The public water supply is based on the utilisation of natural water resources, whose availability and qualitative consistency, however, are influenced to some extent by human impact and climatic changes. Particularly in urban agglomerations, as for example the Ruhr Region or Berlin, the geographical proximity of sewage treatment plants and the facilities for producing drinking water leads to interference with the drinking water due to the residues of municipal and industrial waste water. Thus, the ongoing processing of waste water for the removal of anthropogenic trace substances, particularly in regions with a partially self-contained water cycle, becomes increasingly important. Wastewater, however, not only poses a potential threat to natural water resources, but can also be used as a resource itself. Domestic waste water and the sludge created by its treatment contain not insignificant amounts of the important nutrient phosphorus whose global stocks are limited.

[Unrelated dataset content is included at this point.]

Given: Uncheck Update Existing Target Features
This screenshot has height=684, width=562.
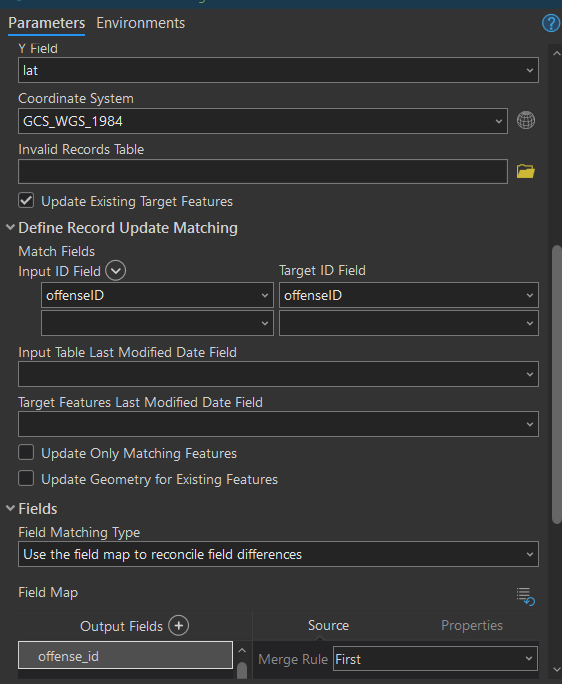Looking at the screenshot, I should tap(26, 201).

Additionally, due to the heat and ingredients it contains, municipal waste water is a source of energy whose exploitation still shows optimisation potentials. And although, in most cases, water is available in sufficient quantity in central Europe, wastewater represents a valuable resource in various arid and semi-arid regions of the world without which an adequate food production would be barely conceivable. Agricultural water recycling has been common practice in regions of water shortage for a long time and will become more relevant in the future in view of population growth and global climate change. Nevertheless, the precondition of a safe re-use is the reliable processing of the wastewater taking into account the locally available possibilities.

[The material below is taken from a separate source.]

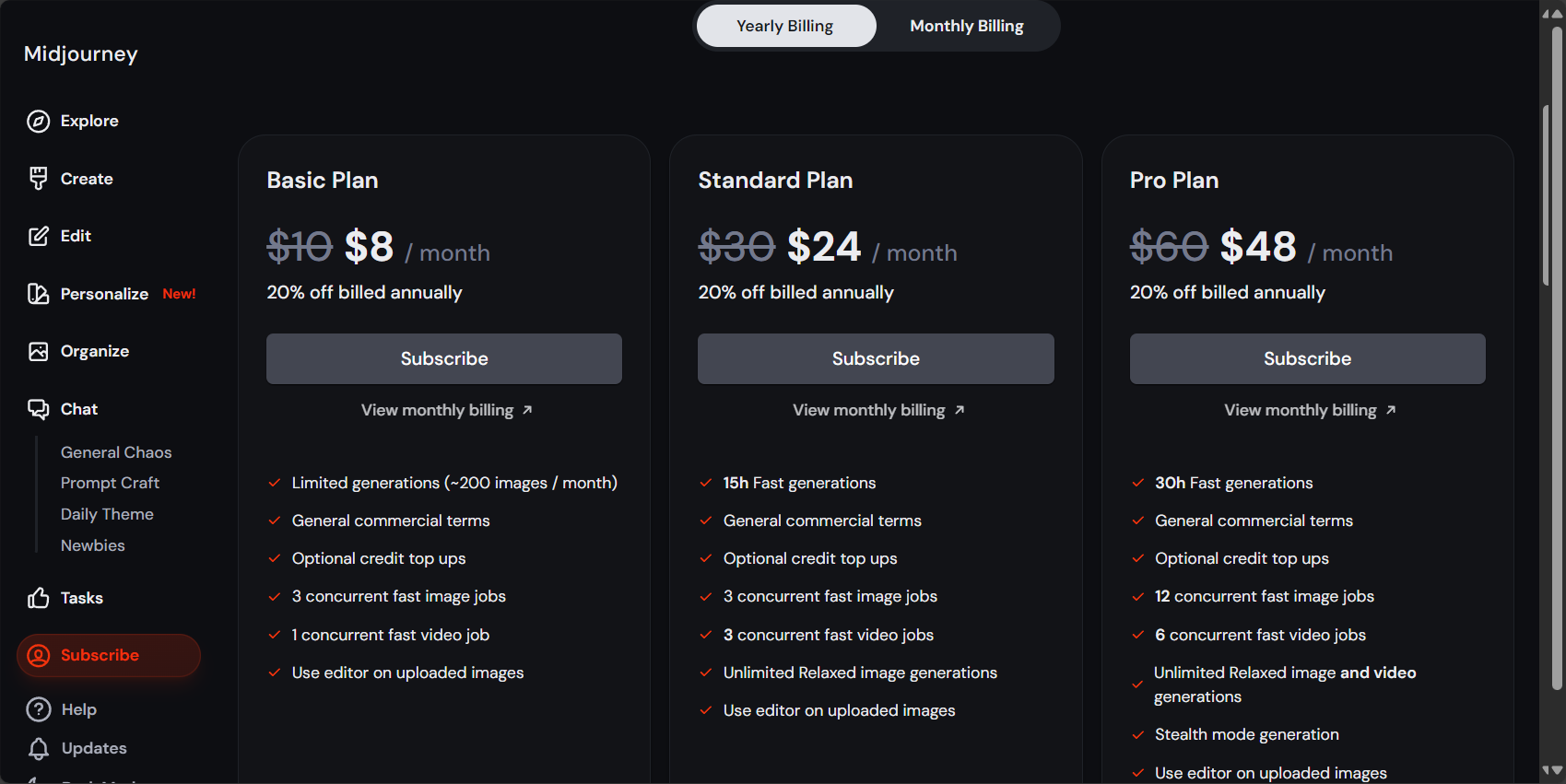Click the Updates bell icon
Viewport: 1566px width, 784px height.
click(x=38, y=748)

Against this background, the research is focused on the following areas:

  • the optimisation of techniques for continuous wastewater processing in view of the elimination of trace substances and, where required, disinfection;
  • safeguarding the sustainability of partially self-contained regional water cycles, particularly allowing for demographic and climatic changes;
  • the utilisation of domestic and industrial waste water as a nutrient and energy resource;
  • the implementation of sustainable water supply and water resource management in regions of water shortage;
  • the development and technical realisation of concepts for recycling water.